• Problem to work on:
Below are the entries. Transcribe exactly the lines from the one with "Where should I click to: Navigate" through the one with "Screen dimensions: 940x498", ends included, and leave out all others.

** Opening Data for this exercise block **

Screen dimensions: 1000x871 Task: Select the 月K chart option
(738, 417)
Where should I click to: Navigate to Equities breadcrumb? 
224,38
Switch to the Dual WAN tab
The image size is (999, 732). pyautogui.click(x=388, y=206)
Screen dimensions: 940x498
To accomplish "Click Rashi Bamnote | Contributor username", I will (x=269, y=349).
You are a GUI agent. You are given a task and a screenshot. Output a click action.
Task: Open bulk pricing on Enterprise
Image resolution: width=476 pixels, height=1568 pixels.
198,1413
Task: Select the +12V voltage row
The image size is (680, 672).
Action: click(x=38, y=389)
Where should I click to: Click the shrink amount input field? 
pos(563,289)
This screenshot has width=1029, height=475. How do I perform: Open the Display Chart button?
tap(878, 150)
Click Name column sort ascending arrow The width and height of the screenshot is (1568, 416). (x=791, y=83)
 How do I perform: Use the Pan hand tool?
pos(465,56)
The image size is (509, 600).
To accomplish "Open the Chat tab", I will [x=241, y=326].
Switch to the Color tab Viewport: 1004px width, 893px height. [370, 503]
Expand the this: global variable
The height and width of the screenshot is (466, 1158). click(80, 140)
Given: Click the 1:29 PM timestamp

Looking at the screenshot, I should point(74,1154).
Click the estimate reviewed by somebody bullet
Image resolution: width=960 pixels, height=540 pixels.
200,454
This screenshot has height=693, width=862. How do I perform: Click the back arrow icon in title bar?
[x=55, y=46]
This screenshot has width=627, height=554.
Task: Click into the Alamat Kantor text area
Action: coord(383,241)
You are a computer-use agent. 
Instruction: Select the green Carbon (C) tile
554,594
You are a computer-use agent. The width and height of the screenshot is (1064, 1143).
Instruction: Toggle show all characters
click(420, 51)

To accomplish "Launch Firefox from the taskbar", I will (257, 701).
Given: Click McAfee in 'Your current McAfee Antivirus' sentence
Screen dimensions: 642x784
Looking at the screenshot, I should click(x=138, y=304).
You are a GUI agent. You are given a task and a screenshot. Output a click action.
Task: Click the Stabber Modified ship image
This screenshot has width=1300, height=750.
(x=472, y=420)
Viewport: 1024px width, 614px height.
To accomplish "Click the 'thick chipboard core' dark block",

** Closing Data for this exercise block **

• Reply to the task:
Where should I click to: Navigate to Equities breadcrumb? 
224,38
Switch to the Dual WAN tab
The image size is (999, 732). pyautogui.click(x=388, y=206)
Screen dimensions: 940x498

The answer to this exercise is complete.